Fail2ban.0 file over 2GB

jtreible · May 1, 2023, 2:16pm

I noticed my logfiles have gotten a little large so I did some digging.

All of my logfiles are rotating and compressing without issue.

As I was digging, I noticed a file in /var/log/asterisk called “fail2ban.0” and its 2.5GB large.

There is also a log file called fail2ban that is rotating and compressing. This file is only about 5MB but the fail2ban.0 file is over 2.5GB.

What is this file used for in the Fail2Ban system? Can I setup a logrotate.d for this file or does the whole log file need to be intact for fail2ban to continue to work properly?

Edit: If it matters, I am using:
PBX Version: 16.0.40
PBX Distro: 12.7.8-2302-1.sng7
Asterisk Version: 16.30.0

BlazeStudios · May 1, 2023, 2:20pm

Probably due to how rotation is setup. There are two factors here, time and file size. The logs rotate and remove old log files every X days (7 i think is default) but it will create .0, .1 files if the log file size reaches Y size.

For this file to grow to 2GB in less than a week means you have a lot of traffic hitting the system and you should probably check your firewall configs or at least look to see what is filling up the log file so quickly.

jtreible · May 1, 2023, 2:28pm

So its actually not just a week. This file goes back to the day of deployment. 8-3-22.

So I have fail2ban.log that is small and rotating every week.
But file fail2ban.0 that is 2.5GB since 8-3-22.

BlazeStudios · May 1, 2023, 2:37pm

Are you getting .1 or .2 or .3 files as well?

jtreible · May 1, 2023, 2:39pm

No I am not

BlazeStudios · May 1, 2023, 2:42pm

So I’d venture a guess at you setup the system and like anything exposed to the Internet it started to get hit while you were getting things into place.

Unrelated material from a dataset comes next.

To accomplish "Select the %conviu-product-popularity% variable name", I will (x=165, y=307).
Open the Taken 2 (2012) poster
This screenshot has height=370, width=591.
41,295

Happens. You can just remove the file.

lgaetz · May 1, 2023, 3:21pm

david55 · May 1, 2023, 3:34pm

I’m not sure about this case, but, as a general principle, you should not rely on removing a file for an active log file. If the file is kept open, the underlying disk space will not be released until it is eventually closed, but no-one will be able to open the file to make use of its contents. Whether this is a factor depends on whether the file is kept open between messages, or opened and closed around each message.

BlazeStudios · May 1, 2023, 3:46pm

The files timestamp is Aug 2022. It is also not the current logfile being used, which we have established is rotating fine.

jtreible · May 2, 2023, 1:27pm

Attached screenshot of log files.

The file in question (fail2ban.0) was last modified the first day I booted the new system on 8-3-22. No other .1, .2, .3s exist and logrotate.d is working on the fail2ban. You can see -20230502, back to 20230426 is active and modified on the corresponding dates and dates and older are purged.
Asterisk services are not exposed to the internet and the PBX is behind a sonicwall firewall which is also monitoring traffic.
Traffic is monitored and suspicious activity is relatively low. I monitor all fail2ban activity daily/weekly and get very low amounts of attempts if any.

dobrosavljevic · May 2, 2023, 1:35pm

Yea that looks to me like it can be simply removed.

system · May 9, 2023, 1:48pm

This topic was automatically closed 7 days after the last reply. New replies are no longer allowed.